Records from a collection
______
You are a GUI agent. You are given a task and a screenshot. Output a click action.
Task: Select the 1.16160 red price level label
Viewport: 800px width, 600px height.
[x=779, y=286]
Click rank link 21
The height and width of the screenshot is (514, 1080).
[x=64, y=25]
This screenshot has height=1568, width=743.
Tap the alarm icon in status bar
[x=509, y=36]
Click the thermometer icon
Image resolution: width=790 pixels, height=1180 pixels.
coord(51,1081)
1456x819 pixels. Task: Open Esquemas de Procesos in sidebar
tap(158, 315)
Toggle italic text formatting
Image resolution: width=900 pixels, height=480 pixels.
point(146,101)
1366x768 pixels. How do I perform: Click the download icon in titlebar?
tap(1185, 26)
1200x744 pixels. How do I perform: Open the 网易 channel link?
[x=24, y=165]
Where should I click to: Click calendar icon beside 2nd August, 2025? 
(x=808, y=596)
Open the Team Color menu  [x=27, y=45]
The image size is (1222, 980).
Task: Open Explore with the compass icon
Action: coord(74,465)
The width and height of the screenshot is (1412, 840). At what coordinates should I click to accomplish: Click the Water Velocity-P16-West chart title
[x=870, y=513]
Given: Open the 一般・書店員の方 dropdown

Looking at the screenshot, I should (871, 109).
______
What you should do
Swap "screenshot" for "screen capture" in the material from its start through the line containing "tap(1185, 26)", and write out those lines again with nothing else changed.

Response to this exercise
You are a GUI agent. You are given a task and a screen capture. Output a click action.
Task: Select the 1.16160 red price level label
Viewport: 800px width, 600px height.
[x=779, y=286]
Click rank link 21
The height and width of the screen capture is (514, 1080).
[x=64, y=25]
This screen capture has height=1568, width=743.
Tap the alarm icon in status bar
[x=509, y=36]
Click the thermometer icon
Image resolution: width=790 pixels, height=1180 pixels.
coord(51,1081)
1456x819 pixels. Task: Open Esquemas de Procesos in sidebar
tap(158, 315)
Toggle italic text formatting
Image resolution: width=900 pixels, height=480 pixels.
point(146,101)
1366x768 pixels. How do I perform: Click the download icon in titlebar?
tap(1185, 26)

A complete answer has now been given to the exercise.